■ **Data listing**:
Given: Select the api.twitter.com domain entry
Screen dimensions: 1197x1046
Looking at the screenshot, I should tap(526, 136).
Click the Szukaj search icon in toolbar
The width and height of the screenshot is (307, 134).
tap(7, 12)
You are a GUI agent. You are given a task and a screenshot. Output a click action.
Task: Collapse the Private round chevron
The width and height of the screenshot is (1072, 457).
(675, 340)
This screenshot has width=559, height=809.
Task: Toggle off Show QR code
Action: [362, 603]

==

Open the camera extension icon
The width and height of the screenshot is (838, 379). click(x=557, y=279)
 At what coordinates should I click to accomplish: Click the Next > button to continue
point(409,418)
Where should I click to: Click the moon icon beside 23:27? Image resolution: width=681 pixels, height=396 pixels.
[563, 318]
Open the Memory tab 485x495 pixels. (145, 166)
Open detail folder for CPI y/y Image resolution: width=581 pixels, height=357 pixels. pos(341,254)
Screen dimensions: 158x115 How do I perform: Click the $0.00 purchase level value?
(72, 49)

■ **Exercise details**: Print the items above from the line with "Open the camera extension icon" to the line with "Open detail folder", reproducing them line for line.

■ **The solution**:
Open the camera extension icon
The width and height of the screenshot is (838, 379). click(x=557, y=279)
 At what coordinates should I click to accomplish: Click the Next > button to continue
point(409,418)
Where should I click to: Click the moon icon beside 23:27? Image resolution: width=681 pixels, height=396 pixels.
[563, 318]
Open the Memory tab 485x495 pixels. (145, 166)
Open detail folder for CPI y/y Image resolution: width=581 pixels, height=357 pixels. pos(341,254)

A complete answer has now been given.